Tawfik BOURGOU
UniversNews (TRIBUNE) – En deux phases et en deux accords séparés, l’Arabie Saoudite, moyennant finances, s’est mise sous le protectorat nucléaire et militaire du Pakistan. La monarchie wahhabite s’est tournée vers le Pakistan et non vers l’Egypte, pourtant géographiquement à proximité frontalière directe. C’est un début de réponse à la question posée dans le titre.
Sans être insultant envers quiconque, du point de vue des sciences militaires, les armées arabes sont dans l’incapacité de s’opposer à la moindre des menaces fussent-elles mineures, dans leurs environnements immédiats. Mais le bilan militaire à établir est lapidaire. L’armée syrienne a disparu, remplacée par une milice de terroristes djihadistes à la solde des Israéliens, l’armée irakienne est un ancien souvenir, elle avait choisi la fuite devant l’Etat islamique dont est issu Al Joulani. L’armée libanaise est anecdotique, celle de Libye n’existe que sur le papier. Le Soudan est aussi fragmenté que son armée.
Sur le papier, mais sur le papier seulement, les pays arabes paraissent surarmés, mais dans la réalité, aucune armée n’est une armée combattante dotée d’une vraie doctrine stratégique autonome de combat. Les monarchies du Golfe arabo-persique totalisent à elles seules 800 avions de combat et dépensent 120 milliards de dollars annuels pour leurs défenses pour une capacité militaire au combat équivalant à zéro. En un plus d’un mois et face à l’Iran doublement et massivement bombardé par la coalition israélo-américaine, certainement aidée en sous-main par les capacités logistiques de l’OTAN, probablement secondée par l’armée britannique, les pays arabes du Golfe ont brillé par une absence totale. Aucune présence, même pas symbolique. Une honte. Or, les armées de l’Arabie Saoudite, des Emirats, du Qatar, du Koweït comptent parmi les plus sophistiquées puisque dotées des aéronefs de supériorité aérienne face à l’Iran. Paradoxalement elles ont eu pour stratégie au mieux de faire dos rond, au pire celle de l’autruche en attendant l’aide du (faux) ami américain.
Diplomatiquement, c’est aussi une défaite cuisante pour les monarchies du Golfe, qui ne pèsent rien aux yeux des Etats-Unis, traitées en esclaves comme le montre la formule ordurière et impolie de Trump à l’endroit de Mohamed Ben Salmane. Malgré les milliards pompés par la famille de Trump et par les marchands de canons américains, les Etats-Unis n’ont tenu compte que de l’injonction de Netanyahou à aller faire la guerre contre l’Iran quitte à démolir pour des années les économies du Golfe. Ce n’est pas la dernière des humiliations, puisque les monarchies du Golfe ont été sommées de payer la guerre américaine contre l’Iran faite pour le compte d’Israel.
Toutes les guerres menées depuis le début de années 1960, contre et au sein du mone arabe montrent sans l’ombre d’un doute que les armées arabes ne sont en aucun cas des armées combattantes, elles sont quasi exclusivement des structures militaires organisées et structurées pour « l’ennemi intérieur » et servent quasi-exclusivement à peser sur le voisin, le frère arabe de l’est et/ou de l’ouest.
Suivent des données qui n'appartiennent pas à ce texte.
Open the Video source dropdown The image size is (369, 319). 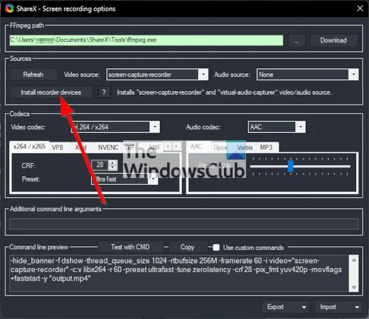(204, 75)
Les armées arabes interrogent quant à leurs doctrines, structures, missions, capacités, voire leur utilité, hormis celle symbolique bien sûr. Depuis 1990, deux armées supposées grandes et structurées ont disparu, démantelées ou dissoutes sans qu’elles n’aient pu mener le combat décisif pour leur survie, même en tant qu’armée secrète, en résistance et en sous-terrain. Hormis l’épisode de Falloujah, l’armée irakienne et son corps d’élite la fameuse garde républicaine s’est effondrée sans livrer le combat décisif pour Baghdad, l’armée de Bachar El Assad s’est évaporée face à la troupe djihadiste d’Al Joulani aidée il est vrai, par les services turcs, le Qatar, le Mossad et les Etats-Unis.
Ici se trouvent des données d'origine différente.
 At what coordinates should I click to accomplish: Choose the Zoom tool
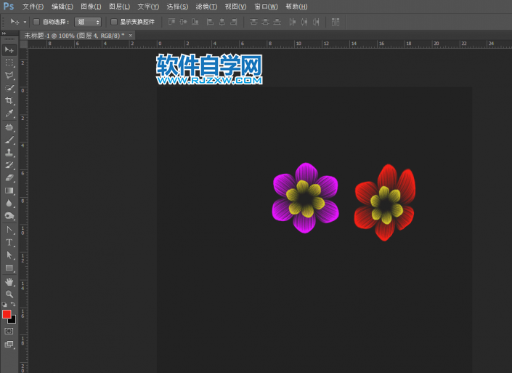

Au moment où le monde bascule vers un autre cycle avec la fin de celui de la globalisation supposée pacifique et heureuse (en réalité elle fut belliciste et dramatique), la question peut paraitre provocatrice et désobligeante, ce qu’elle n’est pas du tout. Au sens du cycle qui démarre et au sens des sciences militaires, mais aussi sur la base du bilan des soixante-cinq dernières années, ces armées n’ont aucune capacité, ni aucun intérêt militaire au sens des guerres stratégiques qui s’annoncent et ne procurent aucune parité stratégique avec aucune armée non-arabe du Golfe arabo-persique jusqu’à l’Atlantique.